(What you are asked to do):
Please return all of the records below unchanged, line for line.

start

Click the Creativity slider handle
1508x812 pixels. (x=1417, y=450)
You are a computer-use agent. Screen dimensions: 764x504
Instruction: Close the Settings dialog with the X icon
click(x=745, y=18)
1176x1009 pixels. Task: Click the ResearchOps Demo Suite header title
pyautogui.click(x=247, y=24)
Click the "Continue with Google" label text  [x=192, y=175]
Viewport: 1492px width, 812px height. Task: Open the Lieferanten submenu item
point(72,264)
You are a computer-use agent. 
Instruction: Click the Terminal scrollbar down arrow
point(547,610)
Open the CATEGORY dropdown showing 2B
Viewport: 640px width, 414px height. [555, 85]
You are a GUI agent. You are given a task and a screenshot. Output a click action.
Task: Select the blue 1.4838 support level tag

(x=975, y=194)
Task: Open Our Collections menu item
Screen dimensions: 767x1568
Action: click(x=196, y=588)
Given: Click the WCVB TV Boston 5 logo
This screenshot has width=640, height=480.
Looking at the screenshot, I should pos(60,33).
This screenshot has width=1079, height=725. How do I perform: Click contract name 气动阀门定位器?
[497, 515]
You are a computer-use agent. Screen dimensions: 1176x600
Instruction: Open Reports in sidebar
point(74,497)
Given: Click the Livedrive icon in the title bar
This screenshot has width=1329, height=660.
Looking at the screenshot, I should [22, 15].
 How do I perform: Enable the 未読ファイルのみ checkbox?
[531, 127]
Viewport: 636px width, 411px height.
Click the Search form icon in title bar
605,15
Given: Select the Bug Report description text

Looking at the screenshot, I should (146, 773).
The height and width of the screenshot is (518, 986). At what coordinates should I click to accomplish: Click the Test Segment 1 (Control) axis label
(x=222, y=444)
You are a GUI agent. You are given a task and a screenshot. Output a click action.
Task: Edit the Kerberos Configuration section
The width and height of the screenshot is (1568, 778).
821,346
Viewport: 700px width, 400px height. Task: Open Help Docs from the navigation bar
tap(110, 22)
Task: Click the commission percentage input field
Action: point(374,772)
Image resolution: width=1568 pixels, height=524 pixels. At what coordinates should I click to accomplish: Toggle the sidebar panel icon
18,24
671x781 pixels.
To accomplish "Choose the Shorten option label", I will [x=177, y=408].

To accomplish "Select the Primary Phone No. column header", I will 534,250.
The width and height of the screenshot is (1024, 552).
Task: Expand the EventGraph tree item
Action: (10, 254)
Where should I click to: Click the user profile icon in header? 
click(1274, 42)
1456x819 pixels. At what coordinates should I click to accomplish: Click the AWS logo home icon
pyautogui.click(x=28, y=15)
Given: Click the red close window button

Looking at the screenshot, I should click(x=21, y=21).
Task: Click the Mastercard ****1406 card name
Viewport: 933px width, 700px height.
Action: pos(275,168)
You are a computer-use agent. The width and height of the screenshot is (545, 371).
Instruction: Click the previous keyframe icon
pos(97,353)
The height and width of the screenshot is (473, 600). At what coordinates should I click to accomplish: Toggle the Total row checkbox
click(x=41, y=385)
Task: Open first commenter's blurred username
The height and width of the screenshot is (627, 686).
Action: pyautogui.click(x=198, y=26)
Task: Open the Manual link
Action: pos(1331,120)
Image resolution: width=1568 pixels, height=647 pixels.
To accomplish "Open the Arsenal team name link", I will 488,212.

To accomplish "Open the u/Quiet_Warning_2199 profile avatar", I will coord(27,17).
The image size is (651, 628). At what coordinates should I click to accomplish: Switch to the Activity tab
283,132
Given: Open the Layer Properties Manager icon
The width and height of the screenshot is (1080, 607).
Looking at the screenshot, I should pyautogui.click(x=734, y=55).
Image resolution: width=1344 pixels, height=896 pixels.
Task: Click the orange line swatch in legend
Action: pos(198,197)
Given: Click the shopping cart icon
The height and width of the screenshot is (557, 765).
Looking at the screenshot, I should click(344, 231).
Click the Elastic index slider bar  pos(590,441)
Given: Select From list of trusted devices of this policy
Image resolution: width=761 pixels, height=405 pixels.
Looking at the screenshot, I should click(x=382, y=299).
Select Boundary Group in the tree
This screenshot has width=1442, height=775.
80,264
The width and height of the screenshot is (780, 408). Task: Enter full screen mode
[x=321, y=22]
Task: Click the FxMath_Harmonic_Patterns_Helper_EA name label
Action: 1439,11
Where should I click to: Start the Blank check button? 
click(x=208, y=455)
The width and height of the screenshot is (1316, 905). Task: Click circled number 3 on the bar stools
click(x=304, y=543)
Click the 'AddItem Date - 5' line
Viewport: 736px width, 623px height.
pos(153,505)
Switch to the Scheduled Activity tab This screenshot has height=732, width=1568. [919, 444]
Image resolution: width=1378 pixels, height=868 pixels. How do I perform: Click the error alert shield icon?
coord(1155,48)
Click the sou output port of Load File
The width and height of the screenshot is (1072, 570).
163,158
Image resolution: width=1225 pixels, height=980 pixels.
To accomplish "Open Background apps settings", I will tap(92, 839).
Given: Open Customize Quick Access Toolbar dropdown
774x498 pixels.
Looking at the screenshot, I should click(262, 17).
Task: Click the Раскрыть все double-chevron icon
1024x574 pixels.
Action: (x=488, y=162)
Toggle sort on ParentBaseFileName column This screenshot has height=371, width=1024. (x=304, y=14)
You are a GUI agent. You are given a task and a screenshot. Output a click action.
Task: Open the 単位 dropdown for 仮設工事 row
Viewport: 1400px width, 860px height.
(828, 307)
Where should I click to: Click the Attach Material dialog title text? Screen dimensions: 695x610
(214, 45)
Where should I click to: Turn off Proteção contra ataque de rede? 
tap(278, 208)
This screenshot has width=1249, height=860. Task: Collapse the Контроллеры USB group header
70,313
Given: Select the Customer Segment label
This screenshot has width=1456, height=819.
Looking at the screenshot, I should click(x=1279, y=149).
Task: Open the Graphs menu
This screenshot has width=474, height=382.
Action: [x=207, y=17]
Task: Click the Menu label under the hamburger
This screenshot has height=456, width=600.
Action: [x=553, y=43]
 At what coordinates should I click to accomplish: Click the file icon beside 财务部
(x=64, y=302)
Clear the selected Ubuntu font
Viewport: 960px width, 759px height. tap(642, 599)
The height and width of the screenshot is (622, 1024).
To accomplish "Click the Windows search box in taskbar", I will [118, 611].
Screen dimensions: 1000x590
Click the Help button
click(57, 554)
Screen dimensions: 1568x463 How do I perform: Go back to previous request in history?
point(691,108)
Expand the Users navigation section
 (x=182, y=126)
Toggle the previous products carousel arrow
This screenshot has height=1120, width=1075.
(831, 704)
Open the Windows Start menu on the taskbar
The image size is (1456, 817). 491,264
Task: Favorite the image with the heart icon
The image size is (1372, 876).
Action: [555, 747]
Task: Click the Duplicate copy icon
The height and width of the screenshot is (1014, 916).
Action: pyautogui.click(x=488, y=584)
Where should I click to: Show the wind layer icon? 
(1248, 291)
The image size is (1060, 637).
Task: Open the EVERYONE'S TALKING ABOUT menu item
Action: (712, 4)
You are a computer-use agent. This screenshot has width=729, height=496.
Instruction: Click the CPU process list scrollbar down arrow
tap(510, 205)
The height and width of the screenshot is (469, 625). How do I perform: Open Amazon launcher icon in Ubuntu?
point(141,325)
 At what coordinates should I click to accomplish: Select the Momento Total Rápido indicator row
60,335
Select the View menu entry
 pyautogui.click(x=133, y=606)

end

(Output):
Click the Creativity slider handle
1508x812 pixels. (x=1417, y=450)
You are a computer-use agent. Screen dimensions: 764x504
Instruction: Close the Settings dialog with the X icon
click(x=745, y=18)
1176x1009 pixels. Task: Click the ResearchOps Demo Suite header title
pyautogui.click(x=247, y=24)
Click the "Continue with Google" label text  [x=192, y=175]
Viewport: 1492px width, 812px height. Task: Open the Lieferanten submenu item
point(72,264)
You are a computer-use agent. 
Instruction: Click the Terminal scrollbar down arrow
point(547,610)
Open the CATEGORY dropdown showing 2B
Viewport: 640px width, 414px height. [555, 85]
You are a GUI agent. You are given a task and a screenshot. Output a click action.
Task: Select the blue 1.4838 support level tag

(x=975, y=194)
Task: Open Our Collections menu item
Screen dimensions: 767x1568
Action: click(x=196, y=588)
Given: Click the WCVB TV Boston 5 logo
This screenshot has width=640, height=480.
Looking at the screenshot, I should pos(60,33).
This screenshot has width=1079, height=725. How do I perform: Click contract name 气动阀门定位器?
[497, 515]
You are a computer-use agent. Screen dimensions: 1176x600
Instruction: Open Reports in sidebar
point(74,497)
Given: Click the Livedrive icon in the title bar
This screenshot has width=1329, height=660.
Looking at the screenshot, I should [22, 15].
 How do I perform: Enable the 未読ファイルのみ checkbox?
[531, 127]
Viewport: 636px width, 411px height.
Click the Search form icon in title bar
605,15
Given: Select the Bug Report description text

Looking at the screenshot, I should (146, 773).
The height and width of the screenshot is (518, 986). At what coordinates should I click to accomplish: Click the Test Segment 1 (Control) axis label
(x=222, y=444)
You are a GUI agent. You are given a task and a screenshot. Output a click action.
Task: Edit the Kerberos Configuration section
The width and height of the screenshot is (1568, 778).
821,346
Viewport: 700px width, 400px height. Task: Open Help Docs from the navigation bar
tap(110, 22)
Task: Click the commission percentage input field
Action: point(374,772)
Image resolution: width=1568 pixels, height=524 pixels. At what coordinates should I click to accomplish: Toggle the sidebar panel icon
18,24
671x781 pixels.
To accomplish "Choose the Shorten option label", I will [x=177, y=408].

To accomplish "Select the Primary Phone No. column header", I will 534,250.
The width and height of the screenshot is (1024, 552).
Task: Expand the EventGraph tree item
Action: (10, 254)
Where should I click to: Click the user profile icon in header? 
click(1274, 42)
1456x819 pixels. At what coordinates should I click to accomplish: Click the AWS logo home icon
pyautogui.click(x=28, y=15)
Given: Click the red close window button

Looking at the screenshot, I should click(x=21, y=21).
Task: Click the Mastercard ****1406 card name
Viewport: 933px width, 700px height.
Action: pos(275,168)
You are a computer-use agent. The width and height of the screenshot is (545, 371).
Instruction: Click the previous keyframe icon
pos(97,353)
The height and width of the screenshot is (473, 600). At what coordinates should I click to accomplish: Toggle the Total row checkbox
click(x=41, y=385)
Task: Open first commenter's blurred username
The height and width of the screenshot is (627, 686).
Action: pyautogui.click(x=198, y=26)
Task: Open the Manual link
Action: pos(1331,120)
Image resolution: width=1568 pixels, height=647 pixels.
To accomplish "Open the Arsenal team name link", I will 488,212.

To accomplish "Open the u/Quiet_Warning_2199 profile avatar", I will coord(27,17).
The image size is (651, 628). At what coordinates should I click to accomplish: Switch to the Activity tab
283,132
Given: Open the Layer Properties Manager icon
The width and height of the screenshot is (1080, 607).
Looking at the screenshot, I should pyautogui.click(x=734, y=55).
Image resolution: width=1344 pixels, height=896 pixels.
Task: Click the orange line swatch in legend
Action: pos(198,197)
Given: Click the shopping cart icon
The height and width of the screenshot is (557, 765).
Looking at the screenshot, I should click(344, 231).
Click the Elastic index slider bar  pos(590,441)
Given: Select From list of trusted devices of this policy
Image resolution: width=761 pixels, height=405 pixels.
Looking at the screenshot, I should click(x=382, y=299).
Select Boundary Group in the tree
This screenshot has width=1442, height=775.
80,264
The width and height of the screenshot is (780, 408). Task: Enter full screen mode
[x=321, y=22]
Task: Click the FxMath_Harmonic_Patterns_Helper_EA name label
Action: 1439,11
Where should I click to: Start the Blank check button? 
click(x=208, y=455)
The width and height of the screenshot is (1316, 905). Task: Click circled number 3 on the bar stools
click(x=304, y=543)
Click the 'AddItem Date - 5' line
Viewport: 736px width, 623px height.
pos(153,505)
Switch to the Scheduled Activity tab This screenshot has height=732, width=1568. [919, 444]
Image resolution: width=1378 pixels, height=868 pixels. How do I perform: Click the error alert shield icon?
coord(1155,48)
Click the sou output port of Load File
The width and height of the screenshot is (1072, 570).
163,158
Image resolution: width=1225 pixels, height=980 pixels.
To accomplish "Open Background apps settings", I will tap(92, 839).
Given: Open Customize Quick Access Toolbar dropdown
774x498 pixels.
Looking at the screenshot, I should click(262, 17).
Task: Click the Раскрыть все double-chevron icon
1024x574 pixels.
Action: (x=488, y=162)
Toggle sort on ParentBaseFileName column This screenshot has height=371, width=1024. (x=304, y=14)
You are a GUI agent. You are given a task and a screenshot. Output a click action.
Task: Open the 単位 dropdown for 仮設工事 row
Viewport: 1400px width, 860px height.
(828, 307)
Where should I click to: Click the Attach Material dialog title text? Screen dimensions: 695x610
(214, 45)
Where should I click to: Turn off Proteção contra ataque de rede? 
tap(278, 208)
This screenshot has width=1249, height=860. Task: Collapse the Контроллеры USB group header
70,313
Given: Select the Customer Segment label
This screenshot has width=1456, height=819.
Looking at the screenshot, I should click(x=1279, y=149).
Task: Open the Graphs menu
This screenshot has width=474, height=382.
Action: [x=207, y=17]
Task: Click the Menu label under the hamburger
This screenshot has height=456, width=600.
Action: [x=553, y=43]
 At what coordinates should I click to accomplish: Click the file icon beside 财务部
(x=64, y=302)
Clear the selected Ubuntu font
Viewport: 960px width, 759px height. tap(642, 599)
The height and width of the screenshot is (622, 1024).
To accomplish "Click the Windows search box in taskbar", I will [118, 611].
Screen dimensions: 1000x590
Click the Help button
click(57, 554)
Screen dimensions: 1568x463 How do I perform: Go back to previous request in history?
point(691,108)
Expand the Users navigation section
 (x=182, y=126)
Toggle the previous products carousel arrow
This screenshot has height=1120, width=1075.
(831, 704)
Open the Windows Start menu on the taskbar
The image size is (1456, 817). 491,264
Task: Favorite the image with the heart icon
The image size is (1372, 876).
Action: [555, 747]
Task: Click the Duplicate copy icon
The height and width of the screenshot is (1014, 916).
Action: pyautogui.click(x=488, y=584)
Where should I click to: Show the wind layer icon? 
(1248, 291)
The image size is (1060, 637).
Task: Open the EVERYONE'S TALKING ABOUT menu item
Action: (712, 4)
You are a computer-use agent. This screenshot has width=729, height=496.
Instruction: Click the CPU process list scrollbar down arrow
tap(510, 205)
The height and width of the screenshot is (469, 625). How do I perform: Open Amazon launcher icon in Ubuntu?
point(141,325)
 At what coordinates should I click to accomplish: Select the Momento Total Rápido indicator row
60,335
Select the View menu entry
 pyautogui.click(x=133, y=606)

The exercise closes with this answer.